» EXERCISE:
Print the rows verbatim, starting at the line containing "Filter by the hexagon rarity icon" and ending at the line containing "Open the emoji", with both of those lines included.

» EXTRACTED DATA:
────────────────
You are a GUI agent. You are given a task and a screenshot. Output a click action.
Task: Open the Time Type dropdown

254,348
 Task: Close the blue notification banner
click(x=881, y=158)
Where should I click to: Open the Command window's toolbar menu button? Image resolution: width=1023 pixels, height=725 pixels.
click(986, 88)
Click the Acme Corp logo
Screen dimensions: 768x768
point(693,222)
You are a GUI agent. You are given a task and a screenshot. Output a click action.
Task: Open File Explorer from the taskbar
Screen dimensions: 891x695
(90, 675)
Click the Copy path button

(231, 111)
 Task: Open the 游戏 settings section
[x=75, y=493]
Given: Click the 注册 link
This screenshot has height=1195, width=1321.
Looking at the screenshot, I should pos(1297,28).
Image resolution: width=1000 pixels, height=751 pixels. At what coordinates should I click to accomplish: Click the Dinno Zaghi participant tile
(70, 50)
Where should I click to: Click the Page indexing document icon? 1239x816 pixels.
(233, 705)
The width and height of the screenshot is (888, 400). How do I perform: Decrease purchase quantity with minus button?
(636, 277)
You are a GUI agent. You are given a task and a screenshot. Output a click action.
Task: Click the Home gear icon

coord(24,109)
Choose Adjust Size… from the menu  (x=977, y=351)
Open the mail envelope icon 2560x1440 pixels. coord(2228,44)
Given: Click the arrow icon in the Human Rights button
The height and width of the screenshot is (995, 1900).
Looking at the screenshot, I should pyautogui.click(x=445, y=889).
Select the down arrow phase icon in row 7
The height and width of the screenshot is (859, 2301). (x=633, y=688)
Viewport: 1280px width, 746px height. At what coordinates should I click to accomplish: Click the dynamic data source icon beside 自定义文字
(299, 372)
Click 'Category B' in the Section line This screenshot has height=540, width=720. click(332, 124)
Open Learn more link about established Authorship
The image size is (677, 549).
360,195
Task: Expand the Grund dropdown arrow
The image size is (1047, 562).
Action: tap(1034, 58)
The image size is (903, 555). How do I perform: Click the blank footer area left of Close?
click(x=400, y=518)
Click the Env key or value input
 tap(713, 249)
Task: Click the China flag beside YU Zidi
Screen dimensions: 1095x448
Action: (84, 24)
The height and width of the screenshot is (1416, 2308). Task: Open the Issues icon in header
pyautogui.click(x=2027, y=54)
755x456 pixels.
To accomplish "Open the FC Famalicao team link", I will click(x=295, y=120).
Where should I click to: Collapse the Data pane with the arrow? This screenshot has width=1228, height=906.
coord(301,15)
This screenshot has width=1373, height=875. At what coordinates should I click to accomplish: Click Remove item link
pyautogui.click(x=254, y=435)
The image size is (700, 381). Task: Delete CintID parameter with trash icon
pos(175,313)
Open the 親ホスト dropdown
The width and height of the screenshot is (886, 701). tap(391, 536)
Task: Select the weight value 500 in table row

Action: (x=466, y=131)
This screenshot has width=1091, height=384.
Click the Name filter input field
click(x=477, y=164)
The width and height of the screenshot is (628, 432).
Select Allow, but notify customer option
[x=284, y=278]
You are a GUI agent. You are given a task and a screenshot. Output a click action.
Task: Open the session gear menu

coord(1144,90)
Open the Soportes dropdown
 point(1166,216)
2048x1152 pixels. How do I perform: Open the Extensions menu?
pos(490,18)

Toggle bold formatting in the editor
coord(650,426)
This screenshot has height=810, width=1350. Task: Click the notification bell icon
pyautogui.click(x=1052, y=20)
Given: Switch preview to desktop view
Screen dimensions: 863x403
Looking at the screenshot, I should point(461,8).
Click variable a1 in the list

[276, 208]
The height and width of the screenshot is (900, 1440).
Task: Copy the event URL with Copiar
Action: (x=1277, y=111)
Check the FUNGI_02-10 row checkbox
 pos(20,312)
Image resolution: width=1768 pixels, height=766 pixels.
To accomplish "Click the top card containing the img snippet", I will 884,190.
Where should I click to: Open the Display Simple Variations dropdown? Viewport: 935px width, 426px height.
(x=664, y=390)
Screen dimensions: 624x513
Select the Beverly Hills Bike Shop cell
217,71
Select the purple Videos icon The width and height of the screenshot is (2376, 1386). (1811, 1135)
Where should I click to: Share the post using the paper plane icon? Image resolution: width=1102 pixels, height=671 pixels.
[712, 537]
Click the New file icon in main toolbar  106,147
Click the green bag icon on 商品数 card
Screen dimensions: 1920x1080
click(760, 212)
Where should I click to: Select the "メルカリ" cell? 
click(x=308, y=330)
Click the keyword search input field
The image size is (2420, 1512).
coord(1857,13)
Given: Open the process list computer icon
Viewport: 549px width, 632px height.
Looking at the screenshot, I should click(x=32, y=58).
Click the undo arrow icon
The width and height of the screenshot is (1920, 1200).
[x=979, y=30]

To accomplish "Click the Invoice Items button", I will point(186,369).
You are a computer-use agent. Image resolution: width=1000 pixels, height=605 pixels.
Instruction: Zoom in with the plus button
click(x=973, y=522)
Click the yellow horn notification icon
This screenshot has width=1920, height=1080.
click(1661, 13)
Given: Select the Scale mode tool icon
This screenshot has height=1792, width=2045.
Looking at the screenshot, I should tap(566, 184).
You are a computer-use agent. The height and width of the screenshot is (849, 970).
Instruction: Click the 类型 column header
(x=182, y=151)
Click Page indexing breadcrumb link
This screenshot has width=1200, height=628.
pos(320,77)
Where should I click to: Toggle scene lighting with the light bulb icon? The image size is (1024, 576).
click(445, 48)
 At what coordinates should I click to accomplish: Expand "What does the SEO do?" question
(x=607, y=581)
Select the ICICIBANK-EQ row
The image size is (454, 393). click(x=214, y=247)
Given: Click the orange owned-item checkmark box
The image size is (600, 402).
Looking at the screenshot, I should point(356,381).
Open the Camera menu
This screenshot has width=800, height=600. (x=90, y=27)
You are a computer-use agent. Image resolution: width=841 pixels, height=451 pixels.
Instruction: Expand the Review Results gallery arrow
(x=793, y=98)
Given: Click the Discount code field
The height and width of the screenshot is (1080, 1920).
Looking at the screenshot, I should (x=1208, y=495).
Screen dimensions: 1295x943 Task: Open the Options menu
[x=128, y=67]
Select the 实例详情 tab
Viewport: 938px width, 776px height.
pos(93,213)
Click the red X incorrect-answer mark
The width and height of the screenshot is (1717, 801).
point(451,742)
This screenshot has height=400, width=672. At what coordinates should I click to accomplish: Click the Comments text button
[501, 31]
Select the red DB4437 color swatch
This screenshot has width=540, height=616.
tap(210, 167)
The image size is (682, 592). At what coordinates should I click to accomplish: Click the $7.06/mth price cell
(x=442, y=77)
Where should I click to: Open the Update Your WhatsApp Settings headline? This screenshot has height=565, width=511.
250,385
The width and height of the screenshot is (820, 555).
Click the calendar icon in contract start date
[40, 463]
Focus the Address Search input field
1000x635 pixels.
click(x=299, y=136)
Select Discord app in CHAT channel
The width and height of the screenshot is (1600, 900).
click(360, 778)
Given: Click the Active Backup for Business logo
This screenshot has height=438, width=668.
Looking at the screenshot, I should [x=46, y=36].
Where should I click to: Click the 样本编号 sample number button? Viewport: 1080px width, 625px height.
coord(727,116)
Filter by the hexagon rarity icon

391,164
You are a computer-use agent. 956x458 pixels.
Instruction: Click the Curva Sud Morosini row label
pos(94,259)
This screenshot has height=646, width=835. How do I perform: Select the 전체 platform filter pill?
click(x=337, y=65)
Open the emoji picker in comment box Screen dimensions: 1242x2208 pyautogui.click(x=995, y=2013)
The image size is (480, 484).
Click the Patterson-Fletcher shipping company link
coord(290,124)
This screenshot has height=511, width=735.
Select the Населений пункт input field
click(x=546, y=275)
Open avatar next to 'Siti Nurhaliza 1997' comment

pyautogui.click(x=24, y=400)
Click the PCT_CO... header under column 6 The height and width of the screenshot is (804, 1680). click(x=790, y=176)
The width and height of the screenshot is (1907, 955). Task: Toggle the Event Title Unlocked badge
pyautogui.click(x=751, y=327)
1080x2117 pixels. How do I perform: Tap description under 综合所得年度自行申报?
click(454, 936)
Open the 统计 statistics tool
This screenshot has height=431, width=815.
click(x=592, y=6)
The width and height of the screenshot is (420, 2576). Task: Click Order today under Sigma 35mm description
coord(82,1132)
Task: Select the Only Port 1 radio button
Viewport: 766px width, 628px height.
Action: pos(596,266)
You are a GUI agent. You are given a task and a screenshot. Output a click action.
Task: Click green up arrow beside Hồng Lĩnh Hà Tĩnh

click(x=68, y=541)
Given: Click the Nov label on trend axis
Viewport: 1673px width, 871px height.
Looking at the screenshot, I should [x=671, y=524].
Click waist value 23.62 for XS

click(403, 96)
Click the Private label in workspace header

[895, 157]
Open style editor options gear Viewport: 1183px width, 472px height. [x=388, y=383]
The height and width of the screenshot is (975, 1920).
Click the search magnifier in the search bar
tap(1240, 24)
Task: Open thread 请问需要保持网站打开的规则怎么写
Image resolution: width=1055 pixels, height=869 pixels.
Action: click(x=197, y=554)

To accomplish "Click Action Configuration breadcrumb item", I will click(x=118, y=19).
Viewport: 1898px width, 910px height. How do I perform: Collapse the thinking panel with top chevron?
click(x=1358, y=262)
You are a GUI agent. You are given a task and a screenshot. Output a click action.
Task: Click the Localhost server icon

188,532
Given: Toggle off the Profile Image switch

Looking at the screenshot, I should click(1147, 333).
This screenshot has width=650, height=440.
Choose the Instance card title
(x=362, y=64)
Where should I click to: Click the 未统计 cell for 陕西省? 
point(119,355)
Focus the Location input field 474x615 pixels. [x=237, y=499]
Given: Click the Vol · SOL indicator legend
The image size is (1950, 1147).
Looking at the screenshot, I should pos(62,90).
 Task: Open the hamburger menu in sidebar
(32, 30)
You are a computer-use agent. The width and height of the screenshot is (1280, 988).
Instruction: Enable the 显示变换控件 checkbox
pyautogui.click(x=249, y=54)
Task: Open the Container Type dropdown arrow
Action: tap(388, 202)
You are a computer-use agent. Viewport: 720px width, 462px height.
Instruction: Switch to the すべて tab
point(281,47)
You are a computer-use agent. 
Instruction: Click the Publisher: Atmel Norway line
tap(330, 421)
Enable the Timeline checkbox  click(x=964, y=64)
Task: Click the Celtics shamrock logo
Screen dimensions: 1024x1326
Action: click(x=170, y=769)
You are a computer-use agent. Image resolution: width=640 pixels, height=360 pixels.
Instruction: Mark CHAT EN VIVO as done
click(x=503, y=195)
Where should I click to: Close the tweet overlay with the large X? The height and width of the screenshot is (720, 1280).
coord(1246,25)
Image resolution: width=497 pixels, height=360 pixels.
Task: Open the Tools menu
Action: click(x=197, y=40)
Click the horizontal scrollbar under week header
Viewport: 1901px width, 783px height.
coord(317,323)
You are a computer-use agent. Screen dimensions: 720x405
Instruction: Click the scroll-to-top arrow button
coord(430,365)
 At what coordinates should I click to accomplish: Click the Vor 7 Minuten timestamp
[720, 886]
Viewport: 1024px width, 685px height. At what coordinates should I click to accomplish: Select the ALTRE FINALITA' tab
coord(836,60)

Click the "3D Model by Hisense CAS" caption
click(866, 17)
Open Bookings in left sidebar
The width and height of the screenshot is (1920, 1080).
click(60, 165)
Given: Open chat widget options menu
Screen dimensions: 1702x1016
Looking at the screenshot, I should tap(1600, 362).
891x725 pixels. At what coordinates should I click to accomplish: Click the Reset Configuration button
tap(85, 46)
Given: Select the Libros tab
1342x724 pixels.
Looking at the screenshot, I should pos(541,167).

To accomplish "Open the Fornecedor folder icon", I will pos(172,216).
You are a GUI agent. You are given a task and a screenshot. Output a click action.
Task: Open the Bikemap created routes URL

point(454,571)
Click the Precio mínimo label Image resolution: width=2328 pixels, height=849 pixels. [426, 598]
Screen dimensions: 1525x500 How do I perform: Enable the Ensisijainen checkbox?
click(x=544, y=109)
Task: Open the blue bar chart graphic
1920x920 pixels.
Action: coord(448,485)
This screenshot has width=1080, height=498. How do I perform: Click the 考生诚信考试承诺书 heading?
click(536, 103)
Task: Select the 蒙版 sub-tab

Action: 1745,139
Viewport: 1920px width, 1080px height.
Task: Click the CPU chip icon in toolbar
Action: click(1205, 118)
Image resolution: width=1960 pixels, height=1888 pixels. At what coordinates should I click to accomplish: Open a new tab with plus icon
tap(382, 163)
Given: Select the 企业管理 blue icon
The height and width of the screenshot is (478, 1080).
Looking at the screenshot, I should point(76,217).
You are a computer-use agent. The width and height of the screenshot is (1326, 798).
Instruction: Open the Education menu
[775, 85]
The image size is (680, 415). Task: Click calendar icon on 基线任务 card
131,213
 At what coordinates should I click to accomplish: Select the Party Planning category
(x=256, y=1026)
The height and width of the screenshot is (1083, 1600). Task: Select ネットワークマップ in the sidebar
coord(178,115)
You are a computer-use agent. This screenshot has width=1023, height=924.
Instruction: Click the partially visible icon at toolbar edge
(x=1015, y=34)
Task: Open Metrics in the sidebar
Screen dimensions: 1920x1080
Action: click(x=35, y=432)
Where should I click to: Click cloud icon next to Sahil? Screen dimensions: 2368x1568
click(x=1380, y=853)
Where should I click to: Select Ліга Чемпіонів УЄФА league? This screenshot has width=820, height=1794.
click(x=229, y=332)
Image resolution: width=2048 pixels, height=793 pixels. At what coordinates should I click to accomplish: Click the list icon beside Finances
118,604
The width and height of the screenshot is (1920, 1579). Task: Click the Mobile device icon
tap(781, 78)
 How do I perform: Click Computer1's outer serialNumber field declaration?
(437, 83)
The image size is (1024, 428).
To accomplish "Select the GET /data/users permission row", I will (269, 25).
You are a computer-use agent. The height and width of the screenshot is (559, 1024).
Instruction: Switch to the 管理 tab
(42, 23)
────────────────
» RESPONSE TO THIS EXERCISE:
Filter by the hexagon rarity icon

391,164
You are a computer-use agent. 956x458 pixels.
Instruction: Click the Curva Sud Morosini row label
pos(94,259)
This screenshot has height=646, width=835. How do I perform: Select the 전체 platform filter pill?
click(x=337, y=65)
Open the emoji picker in comment box Screen dimensions: 1242x2208 pyautogui.click(x=995, y=2013)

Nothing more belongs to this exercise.